Extracted information Block Start

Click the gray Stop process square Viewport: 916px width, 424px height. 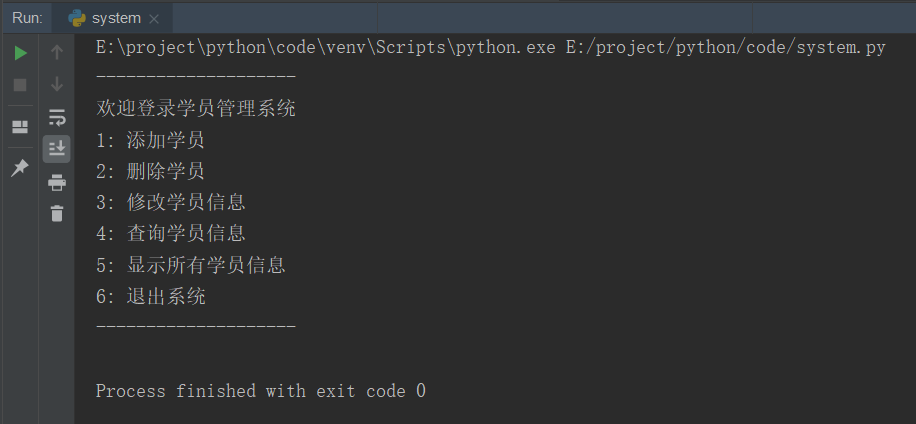(x=20, y=85)
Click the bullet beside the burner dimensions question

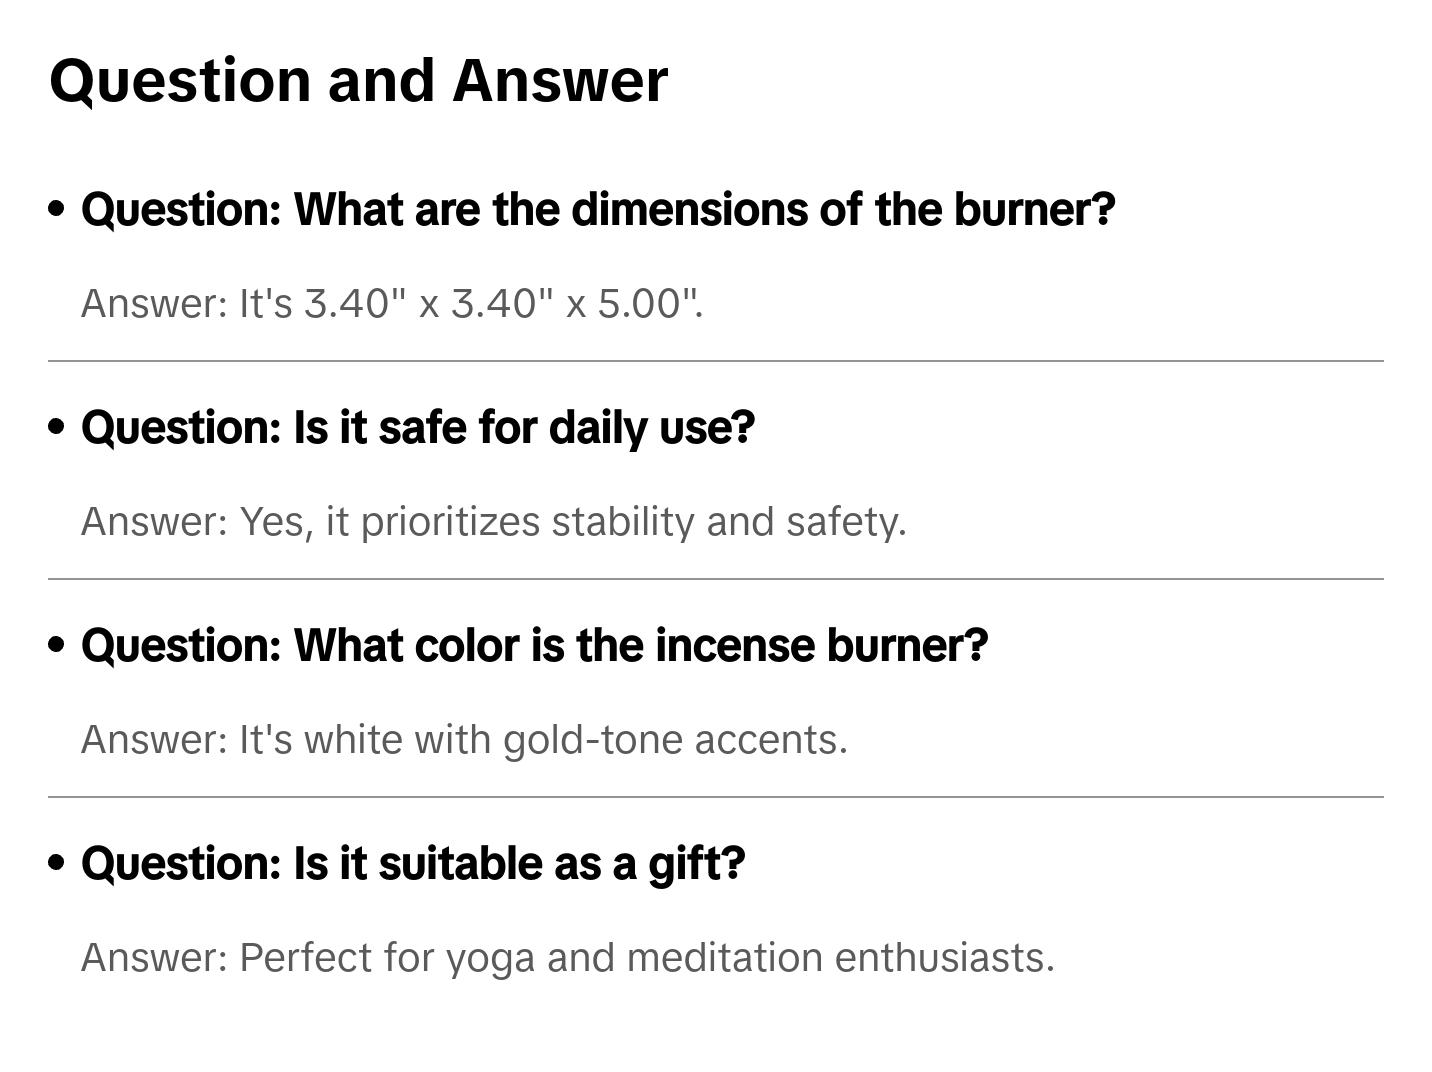pos(57,209)
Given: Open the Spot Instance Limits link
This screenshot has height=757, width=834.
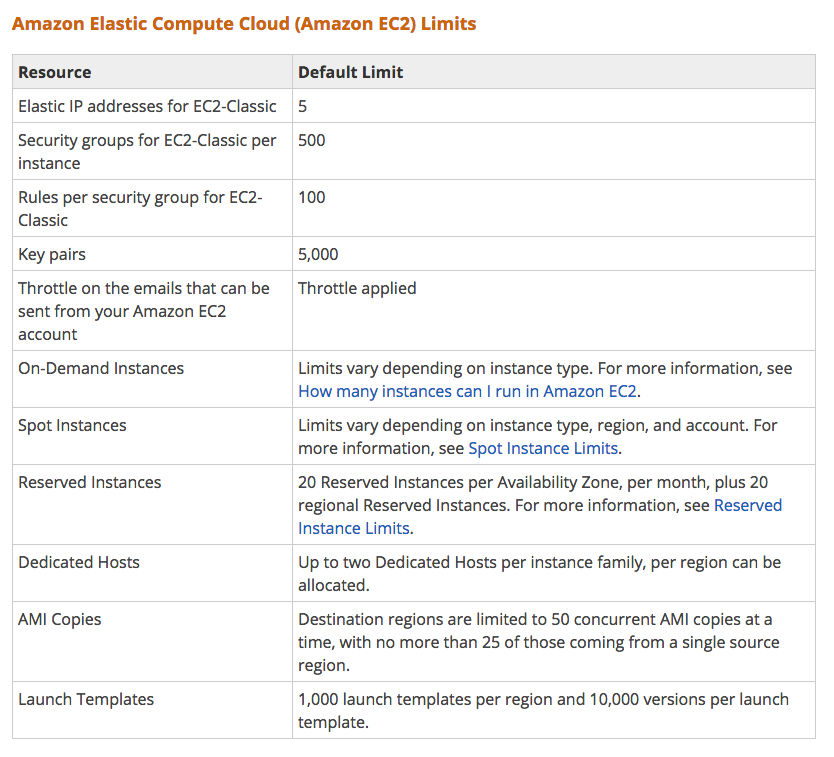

Extracted information Block End

Extract exactly the lines above from the line containing "Click the bullet" through the last one, both ends included, but not the pictures.

* [The completed task]
Click the bullet beside the burner dimensions question

pos(57,209)
Given: Open the Spot Instance Limits link
This screenshot has height=757, width=834.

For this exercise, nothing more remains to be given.